How I Learned About Machine Learning

June 01, 2018

Originally an email to a friend in June 2018.

A friend asked me how I got started with machine learning the other day. I found the train and test nature of machine learning addictive, to say the least, and spent 2016 obsessed with the topic. Stealing any moment I could work on a Kaggle problem or read the latest posts that flooded Hacker News at the time. The response below is what I told my friend.

I started with the two courses mentioned in a Medium article. The Udacity course is overly simplistic. After that, I moved to Andrew Ng’s Coursera course — it’s rough, but I plowed through it.

After that, I went on to use this course by Jeremy Howard, which was the most practical. The right balance between theory (all the linear algebra) and implementation (using Keras).

Python Machine Learning was also a good book. When I have the willpower, I try to avoid screens before bed, so I was using this to supplement before bed. Happy to lend you this one if you’re interested.

I also enjoyed listening to Talking Machines during my year of ML. Partially Derivative was also okay, but too focused on politics.

Some of the Kaggle tutorials are helpful too! :)
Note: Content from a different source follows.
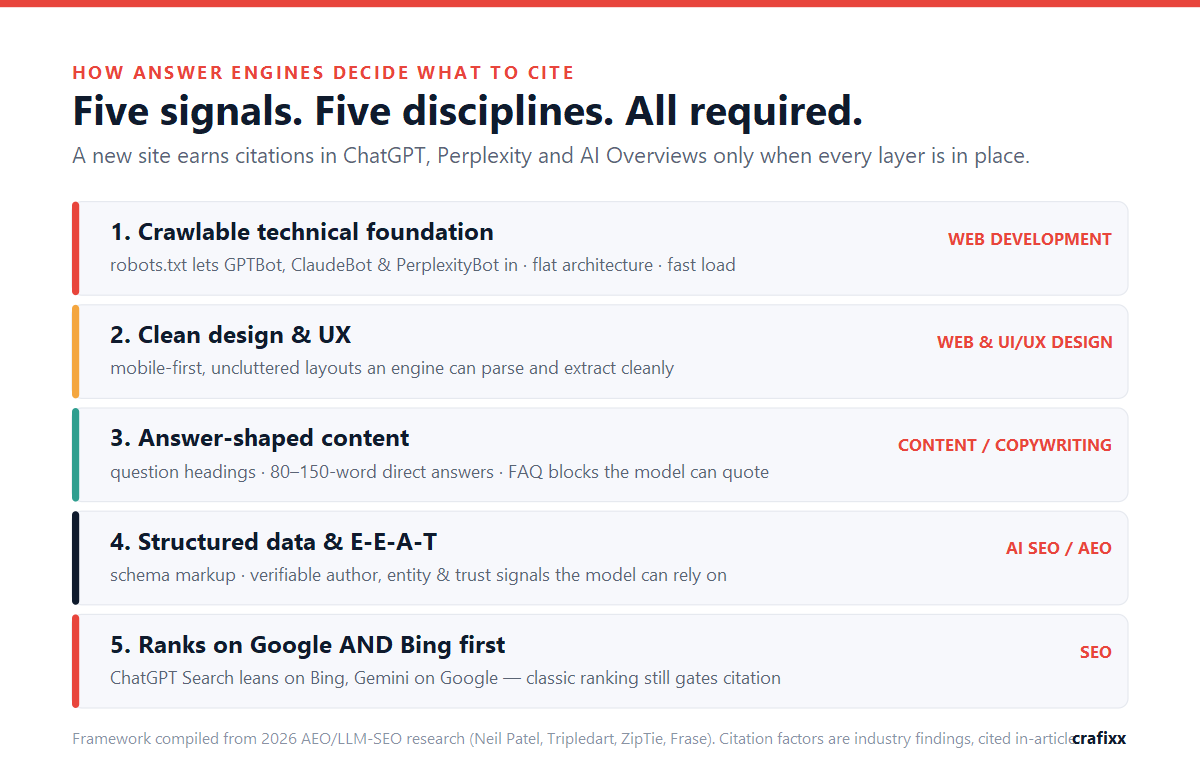Click the crafixx logo text
Screen dimensions: 1200x768
1099,739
I haven’t taken this one, but it’s on my radar: https://developers.google.com/machine-learning/crash-course/

If I could do it again, I would do the Udacity course, then take the google and/or fast.ai course and supplement it with a book and the Andrew Ng class.

The Google course on Android development was well done. However, it focuses directly on TF, while fast.ai uses Keras, which can use TF or Theano as a backend.